Monique Twomey, who had sued the town over its approval of the earlier site plan, questioned the town’s definition of “third party” and said it did not match residents’ intentions in approving the agritourism ordinance.
She was referring to the section prohibiting alcoholic beverages and amplified music “for which compensation is paid by a third party to the owner or operator of the farm for the use of the property.”
Twomey was not alone in not understanding that it refers to someone renting the property for their own event; some board members, including Grenier, were equally confused by the distinction and thought the provision would prevent Howe from hiring someone to dispense alcohol or provide amplified music. Grenier stated that as a reason for his vote against the application.
Hall explained that the provision was there to make sure that the landowner was in charge and would maintain control over what occurred on the property.
Neighbor Steve Legro said not everyone is against the proposal, arguing that agritourism is a way to make sure the farm is able to survive. “Who’s going to care for the property if he’s not able to be successful there?”

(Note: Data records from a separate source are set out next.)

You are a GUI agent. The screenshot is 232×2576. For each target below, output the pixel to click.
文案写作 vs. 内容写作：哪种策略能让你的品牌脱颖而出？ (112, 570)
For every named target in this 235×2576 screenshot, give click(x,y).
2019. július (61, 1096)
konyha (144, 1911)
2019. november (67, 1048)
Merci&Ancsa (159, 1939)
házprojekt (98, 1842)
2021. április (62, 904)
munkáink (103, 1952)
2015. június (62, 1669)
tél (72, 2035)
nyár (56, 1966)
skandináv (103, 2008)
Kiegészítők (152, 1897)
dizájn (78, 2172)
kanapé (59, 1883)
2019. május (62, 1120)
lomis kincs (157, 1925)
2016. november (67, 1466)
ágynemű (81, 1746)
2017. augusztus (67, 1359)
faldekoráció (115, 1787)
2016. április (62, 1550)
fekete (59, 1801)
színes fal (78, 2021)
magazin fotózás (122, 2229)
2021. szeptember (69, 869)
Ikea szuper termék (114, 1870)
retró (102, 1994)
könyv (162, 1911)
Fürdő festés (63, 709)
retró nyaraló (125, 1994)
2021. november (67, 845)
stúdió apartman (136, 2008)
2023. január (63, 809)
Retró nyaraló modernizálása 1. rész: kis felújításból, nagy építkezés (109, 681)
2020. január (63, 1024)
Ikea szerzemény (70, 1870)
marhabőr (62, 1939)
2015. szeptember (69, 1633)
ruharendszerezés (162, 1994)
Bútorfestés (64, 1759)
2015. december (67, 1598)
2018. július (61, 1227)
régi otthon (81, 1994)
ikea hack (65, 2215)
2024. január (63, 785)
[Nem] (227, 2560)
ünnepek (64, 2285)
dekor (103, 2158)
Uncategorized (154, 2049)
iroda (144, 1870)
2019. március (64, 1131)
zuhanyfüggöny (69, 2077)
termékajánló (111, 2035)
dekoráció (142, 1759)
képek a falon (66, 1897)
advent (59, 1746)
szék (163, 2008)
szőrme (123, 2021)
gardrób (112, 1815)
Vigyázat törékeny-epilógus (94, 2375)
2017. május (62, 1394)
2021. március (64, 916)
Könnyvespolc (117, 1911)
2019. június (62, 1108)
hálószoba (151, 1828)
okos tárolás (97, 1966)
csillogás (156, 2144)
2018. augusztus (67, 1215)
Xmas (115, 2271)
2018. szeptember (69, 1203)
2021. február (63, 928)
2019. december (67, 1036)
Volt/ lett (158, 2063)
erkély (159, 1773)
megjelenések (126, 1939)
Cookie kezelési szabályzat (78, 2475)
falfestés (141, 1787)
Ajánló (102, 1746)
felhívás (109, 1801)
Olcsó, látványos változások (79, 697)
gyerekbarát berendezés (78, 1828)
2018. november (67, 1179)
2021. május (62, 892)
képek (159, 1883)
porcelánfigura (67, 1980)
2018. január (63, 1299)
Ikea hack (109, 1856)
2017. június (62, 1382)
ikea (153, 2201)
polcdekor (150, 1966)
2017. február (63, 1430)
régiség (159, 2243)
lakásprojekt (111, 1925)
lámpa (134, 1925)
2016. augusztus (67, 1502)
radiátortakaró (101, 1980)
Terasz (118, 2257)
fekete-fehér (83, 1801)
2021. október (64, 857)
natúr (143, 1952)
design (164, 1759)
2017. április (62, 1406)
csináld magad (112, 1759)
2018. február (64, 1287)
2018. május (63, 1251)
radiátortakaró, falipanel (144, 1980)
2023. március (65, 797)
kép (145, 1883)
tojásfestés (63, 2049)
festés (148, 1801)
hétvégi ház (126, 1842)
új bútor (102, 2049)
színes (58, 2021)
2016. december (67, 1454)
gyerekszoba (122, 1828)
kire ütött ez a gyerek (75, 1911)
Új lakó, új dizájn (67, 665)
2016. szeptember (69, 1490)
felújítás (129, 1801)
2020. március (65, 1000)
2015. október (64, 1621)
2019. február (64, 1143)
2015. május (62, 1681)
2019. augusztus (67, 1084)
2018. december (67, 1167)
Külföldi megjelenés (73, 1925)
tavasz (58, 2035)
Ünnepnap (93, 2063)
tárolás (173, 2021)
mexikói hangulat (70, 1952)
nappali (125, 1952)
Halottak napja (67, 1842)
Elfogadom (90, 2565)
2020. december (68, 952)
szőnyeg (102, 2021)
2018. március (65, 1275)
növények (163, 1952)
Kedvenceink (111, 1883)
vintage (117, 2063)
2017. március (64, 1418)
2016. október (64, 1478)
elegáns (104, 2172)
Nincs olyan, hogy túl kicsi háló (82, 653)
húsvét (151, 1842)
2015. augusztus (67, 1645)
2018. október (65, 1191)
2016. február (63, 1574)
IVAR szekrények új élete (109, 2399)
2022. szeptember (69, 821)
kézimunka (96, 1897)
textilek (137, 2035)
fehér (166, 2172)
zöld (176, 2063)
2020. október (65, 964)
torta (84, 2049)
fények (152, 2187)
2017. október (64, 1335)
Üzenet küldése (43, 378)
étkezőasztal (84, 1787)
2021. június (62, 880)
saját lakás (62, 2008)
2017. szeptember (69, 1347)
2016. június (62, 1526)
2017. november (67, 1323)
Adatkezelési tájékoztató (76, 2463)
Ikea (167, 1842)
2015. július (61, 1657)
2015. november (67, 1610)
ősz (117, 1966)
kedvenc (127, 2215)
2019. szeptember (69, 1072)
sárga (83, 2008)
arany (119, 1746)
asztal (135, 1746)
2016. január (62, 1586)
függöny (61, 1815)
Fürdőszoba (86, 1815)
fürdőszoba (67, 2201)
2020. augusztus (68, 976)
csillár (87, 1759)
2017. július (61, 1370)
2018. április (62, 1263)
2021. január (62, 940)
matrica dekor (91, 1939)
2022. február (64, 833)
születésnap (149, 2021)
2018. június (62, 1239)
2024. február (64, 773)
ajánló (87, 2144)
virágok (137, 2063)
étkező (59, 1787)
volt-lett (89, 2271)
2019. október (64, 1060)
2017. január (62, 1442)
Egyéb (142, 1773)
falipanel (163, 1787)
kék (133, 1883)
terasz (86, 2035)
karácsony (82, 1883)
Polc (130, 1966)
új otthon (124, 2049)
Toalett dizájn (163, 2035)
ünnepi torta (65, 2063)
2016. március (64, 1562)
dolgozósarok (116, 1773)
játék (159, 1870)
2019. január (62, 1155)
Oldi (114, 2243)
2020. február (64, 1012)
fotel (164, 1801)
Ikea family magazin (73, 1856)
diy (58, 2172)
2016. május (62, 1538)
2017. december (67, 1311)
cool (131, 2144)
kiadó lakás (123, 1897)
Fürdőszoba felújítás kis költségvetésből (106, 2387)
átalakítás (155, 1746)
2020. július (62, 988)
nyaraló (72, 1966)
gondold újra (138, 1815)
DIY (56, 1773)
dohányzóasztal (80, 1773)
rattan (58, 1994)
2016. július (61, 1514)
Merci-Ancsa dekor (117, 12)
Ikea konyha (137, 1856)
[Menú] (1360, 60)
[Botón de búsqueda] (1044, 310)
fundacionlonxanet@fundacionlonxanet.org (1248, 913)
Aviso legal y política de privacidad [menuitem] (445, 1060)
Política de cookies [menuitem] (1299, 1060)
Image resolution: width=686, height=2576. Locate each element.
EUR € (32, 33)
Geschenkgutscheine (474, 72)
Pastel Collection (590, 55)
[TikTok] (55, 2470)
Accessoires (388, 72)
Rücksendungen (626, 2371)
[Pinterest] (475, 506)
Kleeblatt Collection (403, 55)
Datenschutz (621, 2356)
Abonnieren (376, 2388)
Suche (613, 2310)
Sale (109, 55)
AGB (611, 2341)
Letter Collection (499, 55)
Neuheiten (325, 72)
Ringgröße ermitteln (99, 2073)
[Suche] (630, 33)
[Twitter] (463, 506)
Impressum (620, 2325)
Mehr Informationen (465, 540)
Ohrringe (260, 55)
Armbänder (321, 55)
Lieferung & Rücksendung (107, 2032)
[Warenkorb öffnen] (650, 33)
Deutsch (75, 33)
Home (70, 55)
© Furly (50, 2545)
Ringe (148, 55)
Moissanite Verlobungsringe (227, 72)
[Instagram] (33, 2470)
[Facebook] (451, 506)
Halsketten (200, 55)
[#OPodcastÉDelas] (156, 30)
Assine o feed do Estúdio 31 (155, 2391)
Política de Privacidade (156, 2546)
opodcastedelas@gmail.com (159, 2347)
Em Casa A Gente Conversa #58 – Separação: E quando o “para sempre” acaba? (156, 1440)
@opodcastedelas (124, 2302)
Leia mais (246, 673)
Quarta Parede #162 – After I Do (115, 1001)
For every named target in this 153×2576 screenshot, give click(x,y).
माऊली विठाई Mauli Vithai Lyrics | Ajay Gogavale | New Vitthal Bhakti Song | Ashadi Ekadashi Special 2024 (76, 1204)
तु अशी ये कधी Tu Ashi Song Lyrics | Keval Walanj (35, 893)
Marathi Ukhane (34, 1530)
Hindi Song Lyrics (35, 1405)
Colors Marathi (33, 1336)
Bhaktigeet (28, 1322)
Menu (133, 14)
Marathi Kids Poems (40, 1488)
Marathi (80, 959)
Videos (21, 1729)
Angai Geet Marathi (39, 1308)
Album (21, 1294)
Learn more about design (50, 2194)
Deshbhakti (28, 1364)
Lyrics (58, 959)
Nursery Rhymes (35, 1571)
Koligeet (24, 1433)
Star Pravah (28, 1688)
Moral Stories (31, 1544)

Howe summed up his application by saying he situated the event area on eight remote acres in what is known as Gully Field.
“Gully Field is called Gully Field because it’s in a gully; you can’t see it, and wouldn’t even know it’s there,” he said. “It’s the best place to do this kind of activity, and we’ve done a lot of things to try to alleviate any problems. What is it we have to do to have everybody say it’s okay to do? ... The farm is a farm. This is not going to be the primary income for the farm by a long, long, long stretch. It’s another avenue to sell our produce. It’s all about agriculture.”
Planning Board member Steve Landow argued that the board cannot cherry pick the provisions of the ordinance it likes. The definition of agritourism prohibits the use of artificial lights, he said.
“Having a parking lot where you can’t park is ludicrous, too,” he said, adding, “To me, it’s a commercial business that happens to be on a farm. It doesn’t fit the definition of agritourism as I see it.”
Bill Johnson said, “The lighting applies to the event, not getting to and from the event. If we’re splitting hairs, let’s split all of them.”
When the board was unable to make an affirmative decision to approve the application or deny it, and was unable to get enough votes to table it, as well, Hall expressed dismay. “We’re going around and around on this,” he said.
After taking a five-minute recess, the board took another 15 minutes to finally table it, suggesting they have the town attorney weigh in on the issues that continued to prevent an affirmative decision in either direction.
The board had much less trouble approving a revised site plan by Winter Harbor Yacht Club, Inc., to build an addition on the back of the clubhouse to accommodate a kitchen and two showers, while removing exterior buildings containing two showers. The yacht club is located at 42 Welch Island.